[ABOUT THIS EXERCISE] Repeat every entry exactly. Pictures stay out.

[DATASET RECORDS]
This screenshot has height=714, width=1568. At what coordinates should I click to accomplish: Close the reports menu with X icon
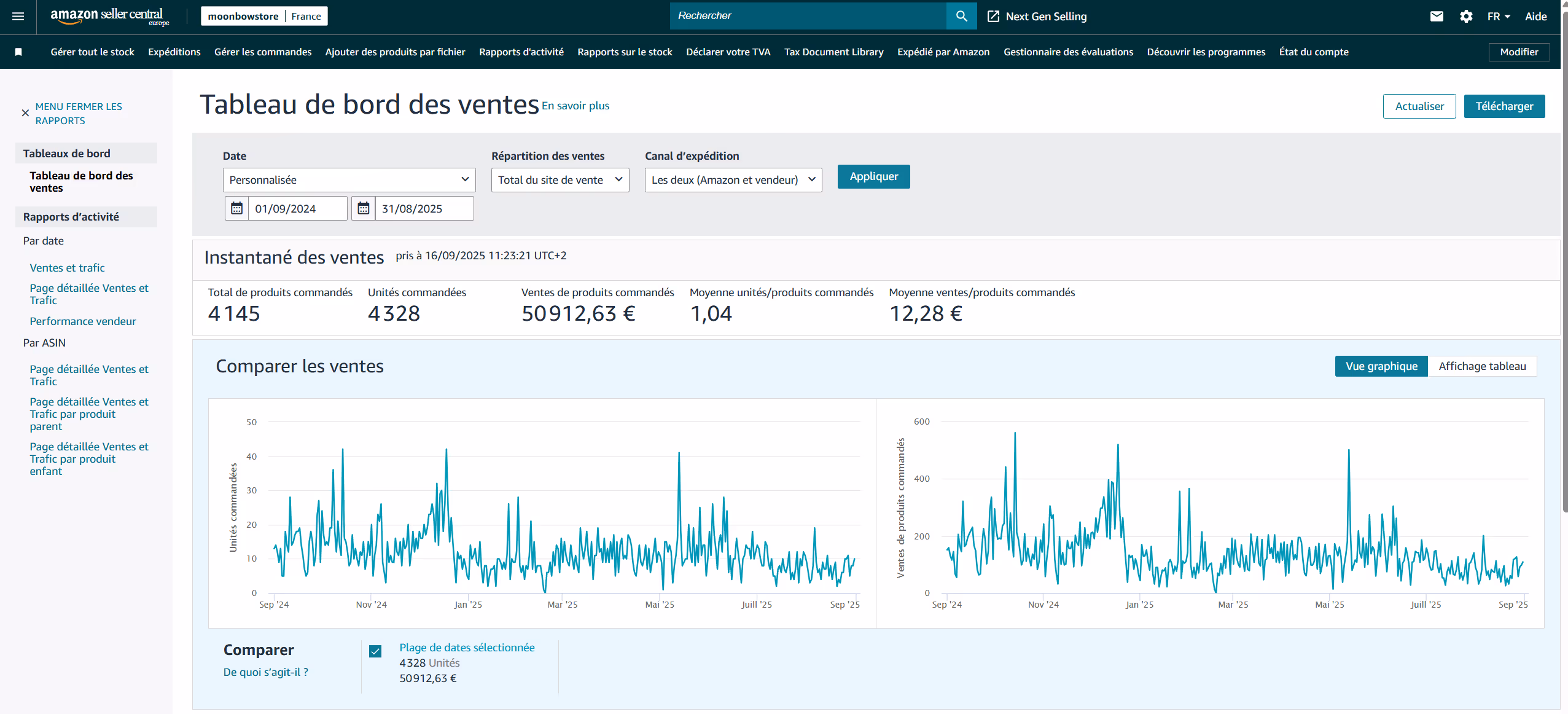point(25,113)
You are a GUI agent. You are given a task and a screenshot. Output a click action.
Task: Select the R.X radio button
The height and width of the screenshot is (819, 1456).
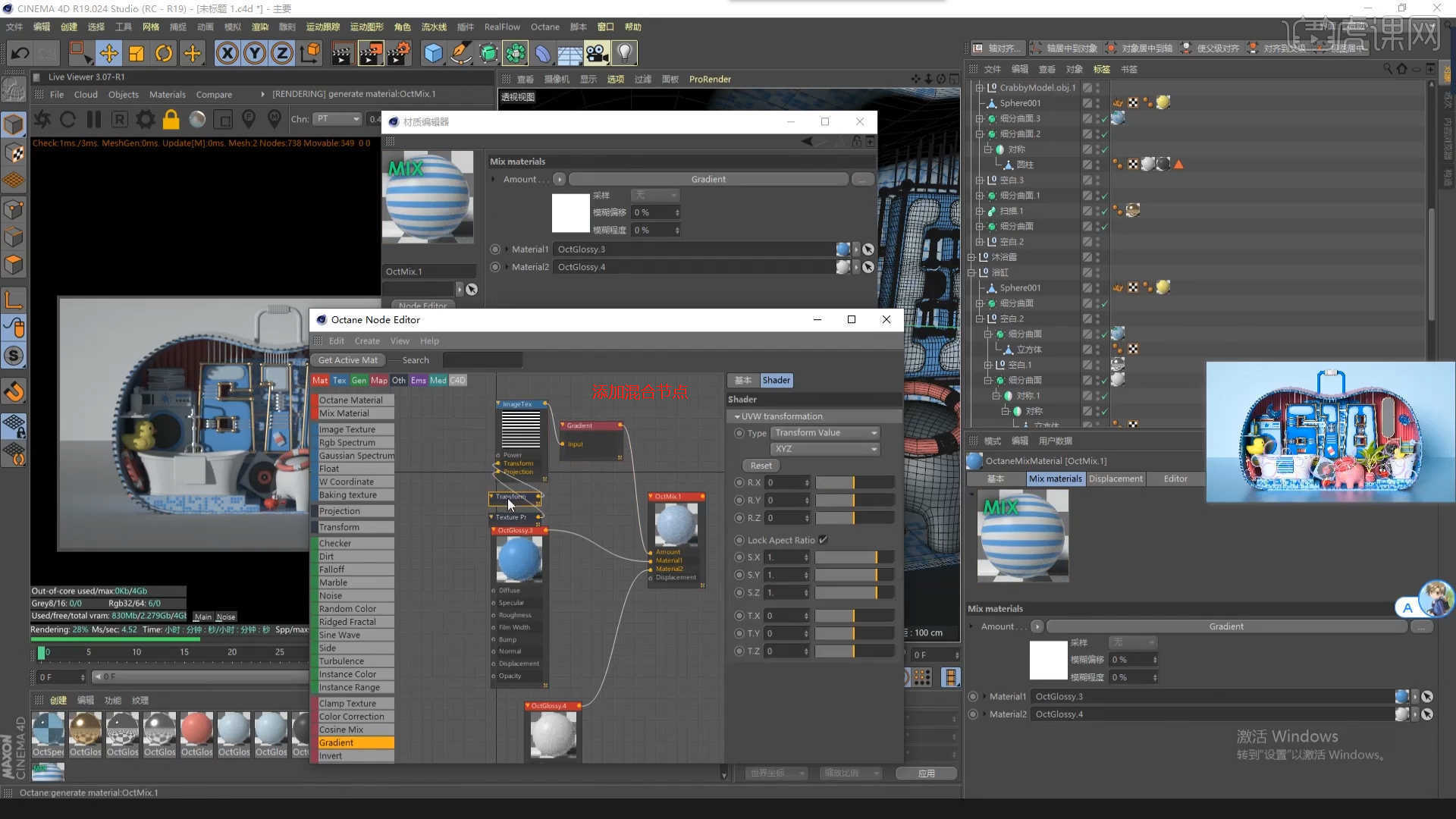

[WRITTEN REPLY]
This screenshot has height=714, width=1568. At what coordinates should I click to accomplish: Close the reports menu with X icon
point(25,113)
You are a GUI agent. You are given a task and a screenshot. Output a click action.
Task: Select the R.X radio button
The height and width of the screenshot is (819, 1456).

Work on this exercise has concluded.